Lalu bagaimana sebagai orang awam kita akan tahu alasan dokter tersebut masuk akal atau tidak? Mungkin salah satunya bisa menggunakan feeling ya, dengan memilih dokter yang sering meresepkan obat secara rasional atau sering dikenal dengan RUM (Rational Use of Medicines).
Sebenarnya ada banyak patokan bahwa seorang dokter meresepkan obat secara rasional, namun sebagai orang awam mungkin kalau saya pribadi patokan salah satunya jika dokter tersebut tidak ujug-ujug sering meresepkan antibiotik di awal. Saat kita membawa anak periksa ke dokter karena keluhannya, justru menurut saya masuk akal saja jika si anak tidak langsung sembuh seketika hari itu juga, karena menurut saya pengobatan juga membutuhkan proses yang tidak instan.
Seperti halnya dokter anak kami, biasanya dipemeriksaan pertama beliau tidak langsung memberi antibiotik. Jika selama rentang 3 hari tidak ada perubahan, maka kami disarankan untuk kontrol kembali, tujuannya selain melihat perkembangan pengobatannya, juga untuk melihat apakah perlu mengganti atau menambahkan obat lain. Dan jika memang dirasa perlu dilakukan cek lab, maka dokter anak kami akan menyarankan untuk dilakukan cek lab, dengan tujuannya untuk mendukung diagnosa selanjutnya agar lebih tepat menurut saya.
Begitu juga dengan kondisi radang tenggorokkan, jika dirasa masih belum terlalu parah maka biasanya dokter anak kami tidak meresepkan antibiotik melainkan justru memberikan imuno booster atau vitamin, dengan harapan bisa membantu meningkatkan imun sehingga bisa memperkuat pertahanan tubuh anak. Sebaliknya jika dirasa radang tenggorokkan dan keluhan penyerta lainnya terlalu parah atau dianggap terlalu mengganggu maka dokter akan memberikan resep antibiotik.
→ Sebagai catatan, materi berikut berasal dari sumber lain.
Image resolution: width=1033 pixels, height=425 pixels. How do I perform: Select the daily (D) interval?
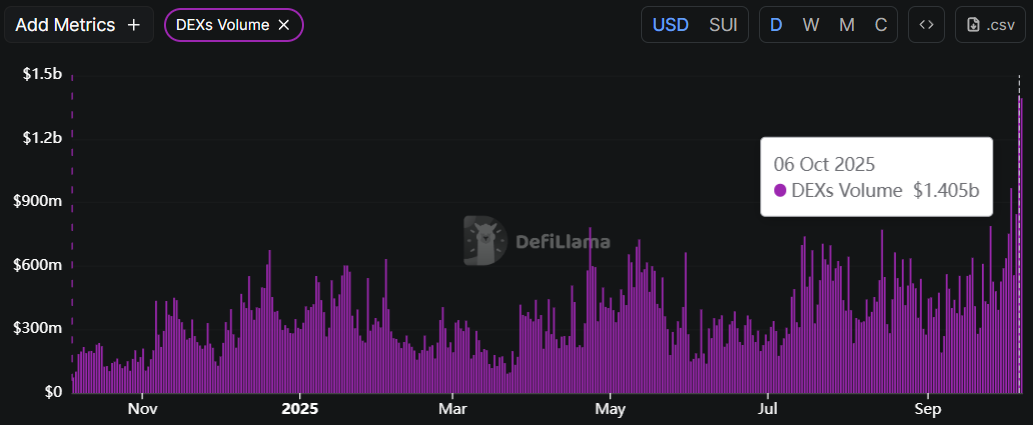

Disclaimer : Artikel ini ditulis berdasarkan pengalaman dan sudut pandang penulis. Demi keamanan maka pemakaian antibiotik tetap harus sesuai resep dokter. Jika ada keraguan terhadap peresepan atau pemakaian antibiotik tersebut maka tidak ada salahnya untuk mengkonsultasikan kembali dengan dokter yang meresepkan atau farmasis (apoteker) yang menerima resep dokter selaku garda utama yang memiliki kewajiban menjamin keselamatan pasien dalam menerima obat.